_PAGE EXCERPT_:
§ §

On Thursday the announcement came: Liu Xiaobo, who won the 2010 Nobel Peace Prize, had died at 61 of liver cancer in a hospital in the northeast city of Shenyang, China. He lived most of the last 30 years of his life under some sort of house arrest, imprisonment or restraint.

Because of tight censorship, most Chinese had no idea Liu had even won the Nobel. China resisted all efforts to free him, or even secure him emergency treatment abroad.

Liu’s miserable death reminds us of something true all over the world: It is dangerous to write in the public sphere.

So it was, long before the printing press. Long before Giordano Bruno’s agony at the stake in 1600 or Galileo’s 1642 death under house arrest, all the way through to the 2015 Charlie Hebdo attack in Paris and beyond, writers have been hounded, murdered, locked up, or otherwise suppressed.

Who’s worried? The powerful. Why? They fear the contrary voice, the least shred of contrary fact. They’re afraid it’ll spread, once out, and the infection of truth will sap their authority. If they can’t bully it down, they’ll choke it off at the source.

You see it amid the protests in Venezuela, where journalists are routinely harassed, threatened, thrown in jail. You see it throughout the Middle East, and in Somalia, a leading site of such attacks, according to the Committee to Protect Journalists. Not all these are government-driven; about 40 percent of attacks on journalists are by ISIS or similar extremist groups.

Those in power must surely think writers can change things. Why else would you chase a poet like Pablo Neruda (another Nobel winner) over the mountains, as Chile did in 1948-49 (as recounted in the great movie “Neruda”)? Why chase down a blogger and hack him to death with machetes, as the Jamaat-e-Islami party did to Ahmed Rajib Haider in Dhaka, Bangladesh, in 2015? Why turn 30 years of a man’s life into a living prison, as China did to Liu Xiaobo?

(For years in the U.S. academy, you used to hear, again and again, that art and literature change nothing; the best it could do, in this view, was tighten the chains of language and institutional coercion around us. Sounds quaint, I know.)

§ §

_AIM OF THE TASK_: Which individual people does the excerpt on Liu Xiaobo's death mention by name?

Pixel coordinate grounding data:
§ §

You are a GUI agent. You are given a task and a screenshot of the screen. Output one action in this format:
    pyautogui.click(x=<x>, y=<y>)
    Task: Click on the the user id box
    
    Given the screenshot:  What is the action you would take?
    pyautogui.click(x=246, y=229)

§ §

_WRITTEN ANSWER_: Liu Xiaobo, Giordano Bruno, Galileo, Pablo Neruda, Ahmed Rajib Haider